§ Work required
Once you have read the listing below, write all of it out again exactly.

§ Provided data
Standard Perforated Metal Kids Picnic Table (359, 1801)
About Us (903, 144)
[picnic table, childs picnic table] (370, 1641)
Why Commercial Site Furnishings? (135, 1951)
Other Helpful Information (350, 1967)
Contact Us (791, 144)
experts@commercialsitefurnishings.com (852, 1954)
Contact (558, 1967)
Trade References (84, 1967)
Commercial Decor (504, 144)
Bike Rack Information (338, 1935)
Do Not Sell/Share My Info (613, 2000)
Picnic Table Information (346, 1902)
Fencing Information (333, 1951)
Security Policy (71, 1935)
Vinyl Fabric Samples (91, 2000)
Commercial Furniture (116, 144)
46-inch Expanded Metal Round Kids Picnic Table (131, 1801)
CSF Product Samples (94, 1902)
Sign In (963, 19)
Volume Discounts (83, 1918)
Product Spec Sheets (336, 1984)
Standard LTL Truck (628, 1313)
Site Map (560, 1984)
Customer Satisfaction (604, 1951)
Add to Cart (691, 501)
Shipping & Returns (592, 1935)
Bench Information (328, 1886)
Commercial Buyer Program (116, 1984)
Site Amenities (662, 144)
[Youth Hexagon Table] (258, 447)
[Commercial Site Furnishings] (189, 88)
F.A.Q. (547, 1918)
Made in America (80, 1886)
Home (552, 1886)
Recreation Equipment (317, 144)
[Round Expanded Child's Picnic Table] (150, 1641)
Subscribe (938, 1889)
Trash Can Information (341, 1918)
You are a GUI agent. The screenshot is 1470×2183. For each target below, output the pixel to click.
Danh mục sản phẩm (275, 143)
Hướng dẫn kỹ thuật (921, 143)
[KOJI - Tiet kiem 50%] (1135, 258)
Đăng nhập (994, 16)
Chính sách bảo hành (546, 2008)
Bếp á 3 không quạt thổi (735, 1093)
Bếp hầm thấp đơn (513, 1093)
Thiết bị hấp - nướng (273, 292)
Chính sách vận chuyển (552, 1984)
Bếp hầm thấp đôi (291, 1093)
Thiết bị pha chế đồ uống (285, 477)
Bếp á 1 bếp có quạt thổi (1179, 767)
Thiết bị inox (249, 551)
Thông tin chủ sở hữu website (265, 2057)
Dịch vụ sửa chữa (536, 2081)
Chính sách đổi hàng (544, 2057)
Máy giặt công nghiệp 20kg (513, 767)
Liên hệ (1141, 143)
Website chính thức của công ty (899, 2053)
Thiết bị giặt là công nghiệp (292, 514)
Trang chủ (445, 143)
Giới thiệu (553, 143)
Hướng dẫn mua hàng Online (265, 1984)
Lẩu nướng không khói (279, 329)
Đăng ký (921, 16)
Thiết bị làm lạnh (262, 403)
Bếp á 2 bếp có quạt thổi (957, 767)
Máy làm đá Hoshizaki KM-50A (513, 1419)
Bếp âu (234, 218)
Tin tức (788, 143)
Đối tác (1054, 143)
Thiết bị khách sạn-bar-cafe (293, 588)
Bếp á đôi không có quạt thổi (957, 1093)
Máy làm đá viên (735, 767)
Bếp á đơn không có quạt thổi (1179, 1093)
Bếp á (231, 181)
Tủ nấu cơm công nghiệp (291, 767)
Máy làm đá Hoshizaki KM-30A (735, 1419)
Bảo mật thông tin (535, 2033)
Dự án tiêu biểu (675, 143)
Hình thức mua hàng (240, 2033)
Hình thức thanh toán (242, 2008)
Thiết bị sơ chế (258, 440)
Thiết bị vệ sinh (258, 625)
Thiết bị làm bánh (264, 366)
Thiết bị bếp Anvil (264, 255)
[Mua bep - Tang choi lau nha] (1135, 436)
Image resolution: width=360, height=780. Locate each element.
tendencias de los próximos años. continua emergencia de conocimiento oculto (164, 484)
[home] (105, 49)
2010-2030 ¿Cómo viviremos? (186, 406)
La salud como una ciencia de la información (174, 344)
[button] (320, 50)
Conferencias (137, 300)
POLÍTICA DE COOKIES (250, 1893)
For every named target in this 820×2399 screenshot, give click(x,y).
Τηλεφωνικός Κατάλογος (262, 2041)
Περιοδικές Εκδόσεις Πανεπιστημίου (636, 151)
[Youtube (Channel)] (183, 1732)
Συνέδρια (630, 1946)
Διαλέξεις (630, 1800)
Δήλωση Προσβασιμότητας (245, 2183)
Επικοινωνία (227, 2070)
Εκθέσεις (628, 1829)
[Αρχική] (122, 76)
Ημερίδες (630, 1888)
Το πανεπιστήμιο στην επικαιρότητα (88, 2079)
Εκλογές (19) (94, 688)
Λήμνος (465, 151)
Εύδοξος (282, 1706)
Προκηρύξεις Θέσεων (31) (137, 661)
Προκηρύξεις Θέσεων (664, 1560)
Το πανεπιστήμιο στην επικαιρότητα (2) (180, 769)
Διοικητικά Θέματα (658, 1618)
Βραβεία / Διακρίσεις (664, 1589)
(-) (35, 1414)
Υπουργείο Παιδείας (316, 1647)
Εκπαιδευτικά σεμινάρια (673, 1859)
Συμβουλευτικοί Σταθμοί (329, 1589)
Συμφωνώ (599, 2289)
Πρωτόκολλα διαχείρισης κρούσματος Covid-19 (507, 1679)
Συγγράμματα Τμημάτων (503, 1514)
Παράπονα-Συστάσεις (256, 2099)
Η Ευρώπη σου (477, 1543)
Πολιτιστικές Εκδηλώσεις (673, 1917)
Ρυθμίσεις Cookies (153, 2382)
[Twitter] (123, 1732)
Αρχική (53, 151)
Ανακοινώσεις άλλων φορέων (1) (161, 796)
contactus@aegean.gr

§ Response
Standard Perforated Metal Kids Picnic Table (359, 1801)
About Us (903, 144)
[picnic table, childs picnic table] (370, 1641)
Why Commercial Site Furnishings? (135, 1951)
Other Helpful Information (350, 1967)
Contact Us (791, 144)
experts@commercialsitefurnishings.com (852, 1954)
Contact (558, 1967)
Trade References (84, 1967)
Commercial Decor (504, 144)
Bike Rack Information (338, 1935)
Do Not Sell/Share My Info (613, 2000)
Picnic Table Information (346, 1902)
Fencing Information (333, 1951)
Security Policy (71, 1935)
Vinyl Fabric Samples (91, 2000)
Commercial Furniture (116, 144)
46-inch Expanded Metal Round Kids Picnic Table (131, 1801)
CSF Product Samples (94, 1902)
Sign In (963, 19)
Volume Discounts (83, 1918)
Product Spec Sheets (336, 1984)
Standard LTL Truck (628, 1313)
Site Map (560, 1984)
Customer Satisfaction (604, 1951)
Add to Cart (691, 501)
Shipping & Returns (592, 1935)
Bench Information (328, 1886)
Commercial Buyer Program (116, 1984)
Site Amenities (662, 144)
[Youth Hexagon Table] (258, 447)
[Commercial Site Furnishings] (189, 88)
F.A.Q. (547, 1918)
Made in America (80, 1886)
Home (552, 1886)
Recreation Equipment (317, 144)
[Round Expanded Child's Picnic Table] (150, 1641)
Subscribe (938, 1889)
Trash Can Information (341, 1918)
You are a GUI agent. The screenshot is 1470×2183. For each target below, output the pixel to click.
Danh mục sản phẩm (275, 143)
Hướng dẫn kỹ thuật (921, 143)
[KOJI - Tiet kiem 50%] (1135, 258)
Đăng nhập (994, 16)
Chính sách bảo hành (546, 2008)
Bếp á 3 không quạt thổi (735, 1093)
Bếp hầm thấp đơn (513, 1093)
Thiết bị hấp - nướng (273, 292)
Chính sách vận chuyển (552, 1984)
Bếp hầm thấp đôi (291, 1093)
Thiết bị pha chế đồ uống (285, 477)
Bếp á 1 bếp có quạt thổi (1179, 767)
Thiết bị inox (249, 551)
Thông tin chủ sở hữu website (265, 2057)
Dịch vụ sửa chữa (536, 2081)
Chính sách đổi hàng (544, 2057)
Máy giặt công nghiệp 20kg (513, 767)
Liên hệ (1141, 143)
Website chính thức của công ty (899, 2053)
Thiết bị giặt là công nghiệp (292, 514)
Trang chủ (445, 143)
Giới thiệu (553, 143)
Hướng dẫn mua hàng Online (265, 1984)
Lẩu nướng không khói (279, 329)
Đăng ký (921, 16)
Thiết bị làm lạnh (262, 403)
Bếp á 2 bếp có quạt thổi (957, 767)
Máy làm đá Hoshizaki KM-50A (513, 1419)
Bếp âu (234, 218)
Tin tức (788, 143)
Đối tác (1054, 143)
Thiết bị khách sạn-bar-cafe (293, 588)
Bếp á đôi không có quạt thổi (957, 1093)
Máy làm đá viên (735, 767)
Bếp á đơn không có quạt thổi (1179, 1093)
Bếp á (231, 181)
Tủ nấu cơm công nghiệp (291, 767)
Máy làm đá Hoshizaki KM-30A (735, 1419)
Bảo mật thông tin (535, 2033)
Dự án tiêu biểu (675, 143)
Hình thức mua hàng (240, 2033)
Hình thức thanh toán (242, 2008)
Thiết bị sơ chế (258, 440)
Thiết bị vệ sinh (258, 625)
Thiết bị làm bánh (264, 366)
Thiết bị bếp Anvil (264, 255)
[Mua bep - Tang choi lau nha] (1135, 436)
Image resolution: width=360, height=780. Locate each element.
tendencias de los próximos años. continua emergencia de conocimiento oculto (164, 484)
[home] (105, 49)
2010-2030 ¿Cómo viviremos? (186, 406)
La salud como una ciencia de la información (174, 344)
[button] (320, 50)
Conferencias (137, 300)
POLÍTICA DE COOKIES (250, 1893)
For every named target in this 820×2399 screenshot, give click(x,y).
Τηλεφωνικός Κατάλογος (262, 2041)
Περιοδικές Εκδόσεις Πανεπιστημίου (636, 151)
[Youtube (Channel)] (183, 1732)
Συνέδρια (630, 1946)
Διαλέξεις (630, 1800)
Δήλωση Προσβασιμότητας (245, 2183)
Επικοινωνία (227, 2070)
Εκθέσεις (628, 1829)
[Αρχική] (122, 76)
Ημερίδες (630, 1888)
Το πανεπιστήμιο στην επικαιρότητα (88, 2079)
Εκλογές (19) (94, 688)
Λήμνος (465, 151)
Εύδοξος (282, 1706)
Προκηρύξεις Θέσεων (31) (137, 661)
Προκηρύξεις Θέσεων (664, 1560)
Το πανεπιστήμιο στην επικαιρότητα (2) (180, 769)
Διοικητικά Θέματα (658, 1618)
Βραβεία / Διακρίσεις (664, 1589)
(-) (35, 1414)
Υπουργείο Παιδείας (316, 1647)
Εκπαιδευτικά σεμινάρια (673, 1859)
Συμβουλευτικοί Σταθμοί (329, 1589)
Συμφωνώ (599, 2289)
Πρωτόκολλα διαχείρισης κρούσματος Covid-19 (507, 1679)
Συγγράμματα Τμημάτων (503, 1514)
Παράπονα-Συστάσεις (256, 2099)
Η Ευρώπη σου (477, 1543)
Πολιτιστικές Εκδηλώσεις (673, 1917)
Ρυθμίσεις Cookies (153, 2382)
[Twitter] (123, 1732)
Αρχική (53, 151)
Ανακοινώσεις άλλων φορέων (1) (161, 796)
contactus@aegean.gr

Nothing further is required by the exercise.